Randomised controlled comparison of the Health Survey Short Form (SF-12) and the Graded Chronic Pain Scale (GCPS) in telephone interviews versus self-administered questionnaires. Are the results equivalent?
1 Department of Pain Management, BG-Kliniken Bergmannsheil, Ruhr University Bochum, D-44789 Bochum, Germany
2 Institute for Quality and Efficiency in Health Care, Dillenburger Str. 27, D-51105 Cologne, Germany
3 Department of Medical Informatics, Statistics and Epidemiology, Ruhr University Bochum, D-44801 Bochum, Germany
BMC Medical Research Methodology 2007, 7:50 doi:10.1186/1471-2288-7-50Published: 22 November 2007
The most commonly used survey methods are self-administered questionnaires, telephone interviews, and a mixture of both. But until now evidence out of randomised controlled trials as to whether patient responses differ depending on the survey mode is lacking. Therefore this study assessed whether patient responses to surveys depend on the mode of survey administration. The comparison was between mailed, self-administered questionnaires and telephone interviews.

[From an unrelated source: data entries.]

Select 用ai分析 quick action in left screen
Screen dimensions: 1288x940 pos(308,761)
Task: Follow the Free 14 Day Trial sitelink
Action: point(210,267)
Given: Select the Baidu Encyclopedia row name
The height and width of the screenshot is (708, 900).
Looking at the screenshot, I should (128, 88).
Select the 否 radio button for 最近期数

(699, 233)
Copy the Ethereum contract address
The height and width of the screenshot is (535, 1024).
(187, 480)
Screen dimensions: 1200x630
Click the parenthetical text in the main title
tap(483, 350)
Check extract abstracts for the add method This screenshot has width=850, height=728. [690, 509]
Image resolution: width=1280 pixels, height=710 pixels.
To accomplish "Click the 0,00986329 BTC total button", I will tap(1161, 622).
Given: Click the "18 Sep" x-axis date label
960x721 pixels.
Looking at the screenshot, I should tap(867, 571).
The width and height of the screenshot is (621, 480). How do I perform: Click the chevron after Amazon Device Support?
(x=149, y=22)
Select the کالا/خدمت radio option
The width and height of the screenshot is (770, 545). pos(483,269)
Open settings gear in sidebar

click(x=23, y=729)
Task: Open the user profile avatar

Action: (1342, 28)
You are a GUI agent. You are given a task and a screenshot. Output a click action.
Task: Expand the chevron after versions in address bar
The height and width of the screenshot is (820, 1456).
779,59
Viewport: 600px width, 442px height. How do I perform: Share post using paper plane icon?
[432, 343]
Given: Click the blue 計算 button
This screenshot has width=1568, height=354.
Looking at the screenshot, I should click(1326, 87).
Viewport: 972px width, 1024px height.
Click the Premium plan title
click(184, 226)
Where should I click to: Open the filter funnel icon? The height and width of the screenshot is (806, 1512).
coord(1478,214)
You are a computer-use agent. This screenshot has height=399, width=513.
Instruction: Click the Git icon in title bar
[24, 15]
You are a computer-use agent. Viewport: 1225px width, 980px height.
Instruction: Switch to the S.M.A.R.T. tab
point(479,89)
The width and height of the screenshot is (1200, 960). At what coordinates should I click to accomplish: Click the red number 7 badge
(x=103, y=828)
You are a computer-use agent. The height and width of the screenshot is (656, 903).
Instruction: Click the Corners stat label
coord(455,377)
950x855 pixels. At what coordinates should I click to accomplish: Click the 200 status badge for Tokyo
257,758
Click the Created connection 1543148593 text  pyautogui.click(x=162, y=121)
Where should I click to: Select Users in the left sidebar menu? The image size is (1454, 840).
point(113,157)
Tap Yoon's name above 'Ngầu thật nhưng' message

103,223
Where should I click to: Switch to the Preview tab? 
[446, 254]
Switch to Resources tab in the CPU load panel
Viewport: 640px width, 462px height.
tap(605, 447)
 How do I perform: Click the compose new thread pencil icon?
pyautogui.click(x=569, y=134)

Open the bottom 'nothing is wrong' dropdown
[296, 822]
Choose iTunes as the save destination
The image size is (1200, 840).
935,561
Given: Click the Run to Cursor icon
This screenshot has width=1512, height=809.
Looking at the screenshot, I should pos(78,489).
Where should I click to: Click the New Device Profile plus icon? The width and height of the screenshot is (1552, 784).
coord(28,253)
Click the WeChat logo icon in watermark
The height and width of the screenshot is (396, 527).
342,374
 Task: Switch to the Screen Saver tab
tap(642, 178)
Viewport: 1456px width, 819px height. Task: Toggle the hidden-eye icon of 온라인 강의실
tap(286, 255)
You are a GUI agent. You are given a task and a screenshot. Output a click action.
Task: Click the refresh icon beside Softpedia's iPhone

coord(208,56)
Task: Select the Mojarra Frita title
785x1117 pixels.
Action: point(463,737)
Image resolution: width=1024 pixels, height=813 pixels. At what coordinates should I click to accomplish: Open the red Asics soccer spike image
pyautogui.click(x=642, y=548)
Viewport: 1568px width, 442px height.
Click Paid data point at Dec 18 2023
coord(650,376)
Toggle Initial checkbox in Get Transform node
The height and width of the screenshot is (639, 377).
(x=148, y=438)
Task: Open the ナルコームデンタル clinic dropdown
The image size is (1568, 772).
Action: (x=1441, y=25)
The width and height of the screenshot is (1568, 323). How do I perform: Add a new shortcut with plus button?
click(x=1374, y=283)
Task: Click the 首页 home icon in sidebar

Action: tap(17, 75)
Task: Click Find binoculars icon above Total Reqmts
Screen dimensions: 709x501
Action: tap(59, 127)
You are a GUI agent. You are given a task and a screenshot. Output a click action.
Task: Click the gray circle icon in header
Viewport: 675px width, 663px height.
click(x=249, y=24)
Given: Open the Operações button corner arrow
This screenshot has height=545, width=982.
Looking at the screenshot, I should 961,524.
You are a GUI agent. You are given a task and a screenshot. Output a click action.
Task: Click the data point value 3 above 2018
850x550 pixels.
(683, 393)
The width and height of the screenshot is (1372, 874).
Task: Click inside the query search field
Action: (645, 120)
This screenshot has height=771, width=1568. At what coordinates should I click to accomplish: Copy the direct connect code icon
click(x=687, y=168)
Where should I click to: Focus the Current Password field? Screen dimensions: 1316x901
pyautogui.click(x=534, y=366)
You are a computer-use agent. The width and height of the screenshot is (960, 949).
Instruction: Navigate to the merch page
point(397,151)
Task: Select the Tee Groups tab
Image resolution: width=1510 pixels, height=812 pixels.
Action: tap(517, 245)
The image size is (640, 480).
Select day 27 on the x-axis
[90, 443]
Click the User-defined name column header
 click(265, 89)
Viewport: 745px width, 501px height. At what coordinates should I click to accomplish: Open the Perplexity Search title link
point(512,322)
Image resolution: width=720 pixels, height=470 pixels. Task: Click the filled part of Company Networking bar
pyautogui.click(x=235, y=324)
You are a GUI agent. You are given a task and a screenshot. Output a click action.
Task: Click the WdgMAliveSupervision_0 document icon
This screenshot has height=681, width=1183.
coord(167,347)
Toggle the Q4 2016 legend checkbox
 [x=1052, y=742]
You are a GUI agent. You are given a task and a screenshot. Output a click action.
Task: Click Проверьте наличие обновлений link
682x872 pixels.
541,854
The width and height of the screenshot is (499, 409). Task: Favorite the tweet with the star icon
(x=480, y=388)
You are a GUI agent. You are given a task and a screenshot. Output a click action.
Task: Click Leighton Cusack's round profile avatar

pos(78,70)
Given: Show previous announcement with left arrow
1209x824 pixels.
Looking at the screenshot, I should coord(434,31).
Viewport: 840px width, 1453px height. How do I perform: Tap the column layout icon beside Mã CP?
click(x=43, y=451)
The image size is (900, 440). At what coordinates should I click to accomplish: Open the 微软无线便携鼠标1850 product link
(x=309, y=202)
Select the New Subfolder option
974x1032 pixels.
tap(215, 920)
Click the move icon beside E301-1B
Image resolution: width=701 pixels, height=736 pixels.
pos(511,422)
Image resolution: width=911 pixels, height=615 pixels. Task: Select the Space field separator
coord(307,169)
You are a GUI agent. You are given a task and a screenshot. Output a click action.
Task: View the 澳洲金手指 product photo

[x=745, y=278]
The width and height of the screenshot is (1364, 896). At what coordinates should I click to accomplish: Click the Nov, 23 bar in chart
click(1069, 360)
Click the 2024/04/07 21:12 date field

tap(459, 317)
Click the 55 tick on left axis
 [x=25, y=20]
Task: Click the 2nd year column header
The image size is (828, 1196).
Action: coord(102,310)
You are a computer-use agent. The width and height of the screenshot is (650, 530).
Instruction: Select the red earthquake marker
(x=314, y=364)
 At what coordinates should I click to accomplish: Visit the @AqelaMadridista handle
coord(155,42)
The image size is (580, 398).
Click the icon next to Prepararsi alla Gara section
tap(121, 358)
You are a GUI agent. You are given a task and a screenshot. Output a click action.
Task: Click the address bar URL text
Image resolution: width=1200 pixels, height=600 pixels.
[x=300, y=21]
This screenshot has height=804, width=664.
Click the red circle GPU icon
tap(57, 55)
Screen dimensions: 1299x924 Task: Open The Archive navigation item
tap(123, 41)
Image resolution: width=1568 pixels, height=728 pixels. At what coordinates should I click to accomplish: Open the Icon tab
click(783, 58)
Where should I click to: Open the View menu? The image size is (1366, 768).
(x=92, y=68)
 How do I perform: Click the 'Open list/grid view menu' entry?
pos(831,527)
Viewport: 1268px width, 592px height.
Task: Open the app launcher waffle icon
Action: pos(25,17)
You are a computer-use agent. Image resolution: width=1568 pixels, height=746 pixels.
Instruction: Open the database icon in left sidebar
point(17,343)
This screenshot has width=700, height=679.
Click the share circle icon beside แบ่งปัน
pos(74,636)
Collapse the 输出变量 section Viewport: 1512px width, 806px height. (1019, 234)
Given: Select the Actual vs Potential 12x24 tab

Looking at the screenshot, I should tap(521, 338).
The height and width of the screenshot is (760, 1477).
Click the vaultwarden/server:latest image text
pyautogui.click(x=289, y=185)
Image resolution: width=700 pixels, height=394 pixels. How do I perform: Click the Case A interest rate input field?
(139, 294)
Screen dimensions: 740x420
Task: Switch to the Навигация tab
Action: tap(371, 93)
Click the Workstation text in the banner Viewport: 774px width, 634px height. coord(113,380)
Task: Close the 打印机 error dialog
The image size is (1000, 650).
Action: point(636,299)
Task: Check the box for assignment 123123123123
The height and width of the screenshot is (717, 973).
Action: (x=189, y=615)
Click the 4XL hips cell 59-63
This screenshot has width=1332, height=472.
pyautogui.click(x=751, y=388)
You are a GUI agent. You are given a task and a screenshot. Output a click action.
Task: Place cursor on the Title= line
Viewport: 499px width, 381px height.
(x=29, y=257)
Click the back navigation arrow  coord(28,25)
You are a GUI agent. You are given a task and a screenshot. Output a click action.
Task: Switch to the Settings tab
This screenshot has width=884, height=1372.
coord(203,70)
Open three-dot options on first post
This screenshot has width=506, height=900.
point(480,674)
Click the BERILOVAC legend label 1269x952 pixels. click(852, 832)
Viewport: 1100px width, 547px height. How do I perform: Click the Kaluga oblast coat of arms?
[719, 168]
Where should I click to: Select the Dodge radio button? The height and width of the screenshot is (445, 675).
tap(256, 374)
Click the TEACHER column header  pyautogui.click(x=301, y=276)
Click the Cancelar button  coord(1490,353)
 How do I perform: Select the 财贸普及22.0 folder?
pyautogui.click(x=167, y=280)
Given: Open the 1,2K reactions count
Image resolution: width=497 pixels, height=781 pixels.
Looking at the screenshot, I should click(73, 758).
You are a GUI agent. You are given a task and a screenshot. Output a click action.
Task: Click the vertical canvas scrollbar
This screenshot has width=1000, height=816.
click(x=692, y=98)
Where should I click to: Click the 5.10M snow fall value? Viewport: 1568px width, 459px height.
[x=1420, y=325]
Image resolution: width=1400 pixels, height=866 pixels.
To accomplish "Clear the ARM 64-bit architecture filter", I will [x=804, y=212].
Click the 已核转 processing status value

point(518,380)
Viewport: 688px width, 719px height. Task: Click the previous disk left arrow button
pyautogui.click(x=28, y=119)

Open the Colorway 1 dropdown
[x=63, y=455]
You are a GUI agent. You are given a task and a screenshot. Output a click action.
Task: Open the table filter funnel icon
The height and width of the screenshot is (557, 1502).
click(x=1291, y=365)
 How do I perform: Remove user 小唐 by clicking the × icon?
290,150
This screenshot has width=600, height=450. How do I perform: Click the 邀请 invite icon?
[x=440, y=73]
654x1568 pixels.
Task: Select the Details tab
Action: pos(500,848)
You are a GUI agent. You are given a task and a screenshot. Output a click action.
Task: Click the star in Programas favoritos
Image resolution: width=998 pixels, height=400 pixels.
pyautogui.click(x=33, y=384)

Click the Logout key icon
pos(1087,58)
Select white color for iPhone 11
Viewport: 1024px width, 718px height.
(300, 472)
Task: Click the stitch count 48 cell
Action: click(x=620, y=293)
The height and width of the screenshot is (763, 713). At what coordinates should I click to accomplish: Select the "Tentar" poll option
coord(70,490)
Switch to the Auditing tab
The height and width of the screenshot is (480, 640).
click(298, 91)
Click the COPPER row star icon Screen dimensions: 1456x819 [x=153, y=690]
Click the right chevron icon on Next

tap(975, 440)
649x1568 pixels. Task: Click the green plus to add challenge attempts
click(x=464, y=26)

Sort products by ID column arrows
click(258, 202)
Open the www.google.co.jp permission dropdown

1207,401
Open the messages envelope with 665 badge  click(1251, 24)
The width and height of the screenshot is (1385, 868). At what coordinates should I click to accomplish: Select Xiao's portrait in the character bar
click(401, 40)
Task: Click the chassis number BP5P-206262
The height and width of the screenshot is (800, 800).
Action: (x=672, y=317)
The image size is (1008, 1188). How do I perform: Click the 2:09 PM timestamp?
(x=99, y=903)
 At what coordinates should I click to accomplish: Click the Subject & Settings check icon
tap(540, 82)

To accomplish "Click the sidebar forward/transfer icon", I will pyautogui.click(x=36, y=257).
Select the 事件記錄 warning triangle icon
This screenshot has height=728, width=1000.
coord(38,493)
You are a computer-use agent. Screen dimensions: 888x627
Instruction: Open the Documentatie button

A four-armed, randomised controlled two-period change-over design. Each patient responded to the same survey twice, once in written form and once by telephone interview, separated by at least a fortnight. The study was conducted in 2003/2004 in Germany. 1087 patients taking part in the German Acupuncture Trials (GERAC cohort study), who agreed to participate in a survey after completing acupuncture treatment from an acupuncture-certified family physician for headache, were randomised. Of these, 823 (664 women) from the ages of 18 to 83 (mean 51.7) completed both parts of the study. The main outcome measure was the comparison of the scores on the 12-Item Short-Form Health Survey (SF-12) and the Graded Chronic Pain Scale (GCPS) questionnaire for the two survey modes.
Computer-aided telephone interviews (CATI) resulted in significantly fewer missing data (0.5%) than did mailed questionnaires (2.8%; p < 0.001). The analysis of equivalence revealed a difference between the survey modes only for the SF-12 mental scales. On average, reported mental status score was 3.5 score points (2.9 to 4.0) lower on the self-administered questionnaire compared to the telephone interview. The order of administration affected results. Patients who responded to the telephone interview first reported better mental health in the subsequent paper questionnaire (mean difference 2.8 score points) compared to those who responded to the paper questionnaire first (mean difference 4.1 score points).
Despite the comparatively high cost of telephone interviews, they offer clear advantages over mailed self-administered questionnaires as regards completeness of data. Only items concerning mental status were dependent on the survey mode and sequence of administration. Items on physical status were not affected. Normative data for standardized telephone questionnaires could contribute to a better comparability with the results of the corresponding standardized paper questionnaires.